Berita BlockBeats, 25 Mei, analis situs web keuangan AS investinglive, Eamonn Sheridan, menunjukkan bahwa risalah rapat Federal Reserve bulan April menunjukkan bahwa sikap Federal Reserve telah berubah secara signifikan. Pernyataan sebelumnya yang menekankan reaksi "fleksibel dan cepat" berdasarkan data ekonomi telah digantikan oleh kata-kata baru: inflasi yang terus tinggi, ditambah dengan ketidakpastian dampak konflik Iran yang berkelanjutan terhadap ekonomi, mungkin berarti kebijakan perlu dipertahankan jeda lebih lama dari yang diperkirakan sebelumnya.
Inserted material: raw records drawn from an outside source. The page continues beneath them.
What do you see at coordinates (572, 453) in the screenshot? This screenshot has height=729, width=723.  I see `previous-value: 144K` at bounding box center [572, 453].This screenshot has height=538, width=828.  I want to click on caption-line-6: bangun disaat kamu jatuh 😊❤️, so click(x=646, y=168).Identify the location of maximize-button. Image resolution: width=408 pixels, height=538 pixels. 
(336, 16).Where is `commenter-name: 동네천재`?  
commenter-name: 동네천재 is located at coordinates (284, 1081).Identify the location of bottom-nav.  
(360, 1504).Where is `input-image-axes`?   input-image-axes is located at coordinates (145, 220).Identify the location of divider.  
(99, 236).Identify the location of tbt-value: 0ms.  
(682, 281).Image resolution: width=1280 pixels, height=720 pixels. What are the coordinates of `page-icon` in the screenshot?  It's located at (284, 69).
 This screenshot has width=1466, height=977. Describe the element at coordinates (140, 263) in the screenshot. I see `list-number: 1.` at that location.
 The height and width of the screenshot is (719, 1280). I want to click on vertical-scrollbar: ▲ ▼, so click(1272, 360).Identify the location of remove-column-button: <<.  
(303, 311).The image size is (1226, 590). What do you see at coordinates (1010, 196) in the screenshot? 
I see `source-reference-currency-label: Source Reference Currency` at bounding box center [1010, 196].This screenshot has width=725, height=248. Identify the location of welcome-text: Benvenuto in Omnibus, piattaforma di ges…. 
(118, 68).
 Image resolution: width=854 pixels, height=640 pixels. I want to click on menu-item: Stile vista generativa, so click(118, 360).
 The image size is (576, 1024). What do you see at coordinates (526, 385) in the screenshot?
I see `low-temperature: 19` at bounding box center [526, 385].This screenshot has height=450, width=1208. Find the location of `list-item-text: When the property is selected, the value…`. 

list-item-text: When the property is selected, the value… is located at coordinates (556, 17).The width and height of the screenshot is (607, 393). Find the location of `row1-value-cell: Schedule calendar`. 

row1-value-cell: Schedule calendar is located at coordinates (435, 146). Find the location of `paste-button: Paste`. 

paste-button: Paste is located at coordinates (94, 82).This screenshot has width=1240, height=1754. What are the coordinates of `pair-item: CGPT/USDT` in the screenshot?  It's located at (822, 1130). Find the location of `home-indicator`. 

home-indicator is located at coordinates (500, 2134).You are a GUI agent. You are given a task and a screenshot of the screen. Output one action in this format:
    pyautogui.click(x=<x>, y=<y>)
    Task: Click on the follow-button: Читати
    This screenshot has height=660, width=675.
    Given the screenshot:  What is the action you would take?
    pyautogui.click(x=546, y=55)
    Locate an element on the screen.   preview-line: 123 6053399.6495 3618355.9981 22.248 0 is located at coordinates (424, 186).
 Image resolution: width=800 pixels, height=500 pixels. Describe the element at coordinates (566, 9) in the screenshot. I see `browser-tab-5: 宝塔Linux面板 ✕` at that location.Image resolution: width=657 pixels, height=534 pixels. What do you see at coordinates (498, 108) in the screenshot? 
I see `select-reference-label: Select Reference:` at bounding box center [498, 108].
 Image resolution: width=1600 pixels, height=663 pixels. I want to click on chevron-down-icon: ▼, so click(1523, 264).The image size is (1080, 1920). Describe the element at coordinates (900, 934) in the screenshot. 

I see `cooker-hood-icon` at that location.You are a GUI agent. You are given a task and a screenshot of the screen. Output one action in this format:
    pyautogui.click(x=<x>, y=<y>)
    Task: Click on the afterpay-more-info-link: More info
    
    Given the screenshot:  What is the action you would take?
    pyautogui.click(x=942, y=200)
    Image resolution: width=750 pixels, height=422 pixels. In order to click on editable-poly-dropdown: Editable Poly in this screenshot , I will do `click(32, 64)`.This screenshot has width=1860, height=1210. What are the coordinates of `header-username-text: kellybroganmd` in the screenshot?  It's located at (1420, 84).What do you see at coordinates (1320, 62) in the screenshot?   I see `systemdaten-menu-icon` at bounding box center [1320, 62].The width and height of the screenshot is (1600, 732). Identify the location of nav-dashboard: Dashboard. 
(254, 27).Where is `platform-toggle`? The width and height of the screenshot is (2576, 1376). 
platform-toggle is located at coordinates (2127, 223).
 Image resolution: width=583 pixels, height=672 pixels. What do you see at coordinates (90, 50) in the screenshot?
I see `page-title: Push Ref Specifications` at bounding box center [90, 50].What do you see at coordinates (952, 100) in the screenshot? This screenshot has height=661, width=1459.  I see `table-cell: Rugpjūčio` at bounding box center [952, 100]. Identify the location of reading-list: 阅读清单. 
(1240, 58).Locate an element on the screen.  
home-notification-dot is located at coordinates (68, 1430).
Situasi inflasi yang dihadapi Ketua baru, Powell, bukanlah masalah energi semata. Pejabat menunjukkan bahwa biaya bahan bakar yang tinggi secara bertahap merambat ke tingkat pengiriman, harga tiket pesawat, dan biaya pupuk, menyebarkan tekanan inflasi ke area yang lebih luas. Efek transmisi ini membuat inflasi lebih sulit dianggap sebagai faktor sementara, dan juga memberikan dasar yang lebih berkelanjutan bagi pejabat hawkish untuk menganjurkan mempertahankan suku bunga tinggi atau bahkan menaikkannya.

Pasar saat ini memperkirakan bahwa jika inflasi gagal turun, Federal Reserve mungkin akan menaikkan suku bunga lagi pada akhir 2026 atau awal 2027. Powell sendiri cenderung menurunkan suku bunga, tetapi posisi ini menciptakan potensi konflik dengan komite yang jelas-jelas semakin hawkish; dinamika ini dapat meningkatkan volatilitas komunikasi internal FOMC seiring dengan semakin terlihatnya gaya kepemimpinan Powell.